▸ **WORK ITEM**: Omit the images and return the remaining entries unchanged.

▸ **EXTRACTED MATERIAL**:
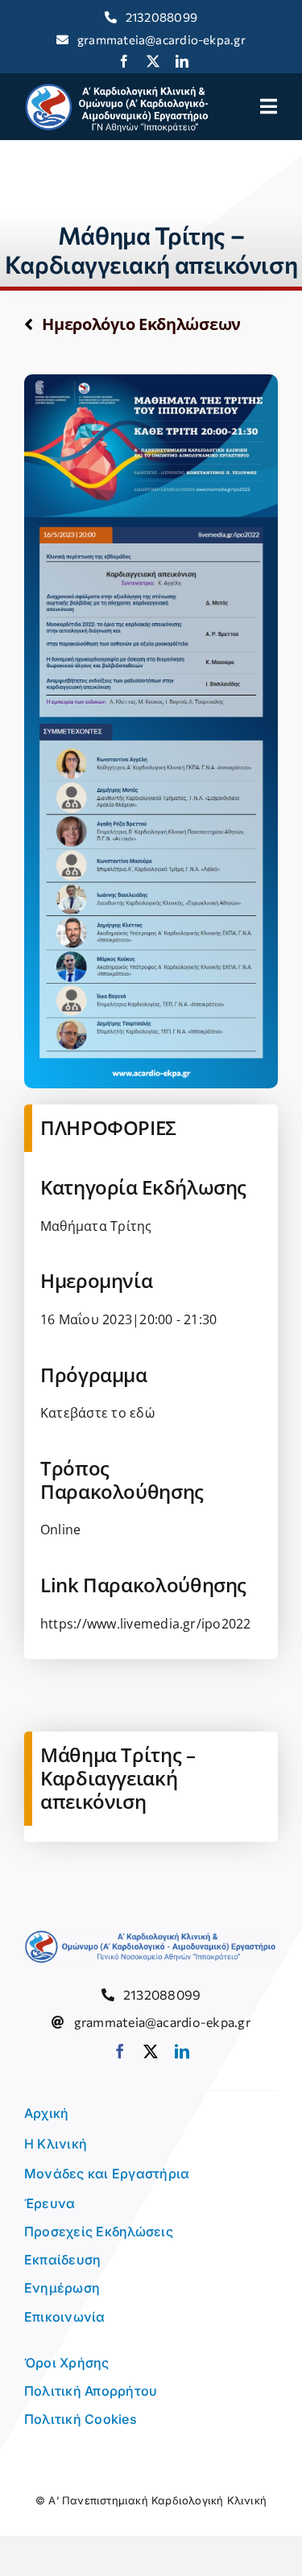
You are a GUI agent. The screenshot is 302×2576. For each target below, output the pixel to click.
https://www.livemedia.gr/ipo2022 (145, 1624)
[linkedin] (182, 61)
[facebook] (124, 61)
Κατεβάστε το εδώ (97, 1413)
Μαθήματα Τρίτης (96, 1226)
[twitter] (153, 61)
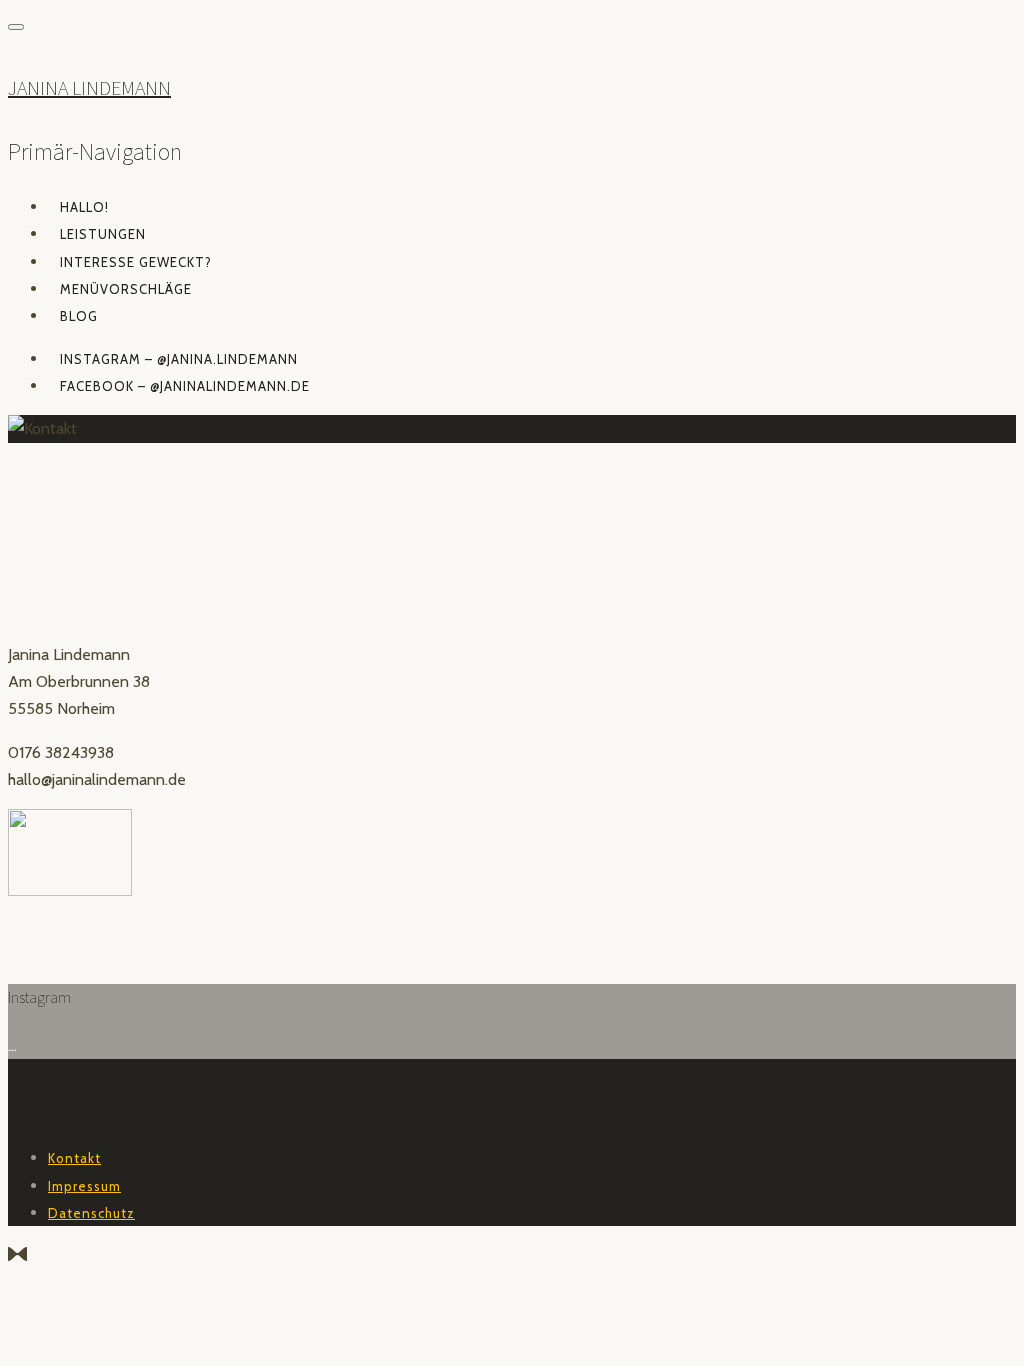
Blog (79, 316)
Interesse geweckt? (136, 262)
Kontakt (74, 1158)
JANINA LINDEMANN (89, 87)
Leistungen (103, 234)
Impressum (84, 1186)
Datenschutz (91, 1213)
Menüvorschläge (126, 289)
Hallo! (84, 207)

▸ **YOUR RESPONSE**:
You are a GUI agent. The screenshot is 302×2576. For each target below, output the pixel to click.
https://www.livemedia.gr/ipo2022 (145, 1624)
[linkedin] (182, 61)
[facebook] (124, 61)
Κατεβάστε το εδώ (97, 1413)
Μαθήματα Τρίτης (96, 1226)
[twitter] (153, 61)
Blog (79, 316)
Interesse geweckt? (136, 262)
Kontakt (74, 1158)
JANINA LINDEMANN (89, 87)
Leistungen (103, 234)
Impressum (84, 1186)
Datenschutz (91, 1213)
Menüvorschläge (126, 289)
Hallo! (84, 207)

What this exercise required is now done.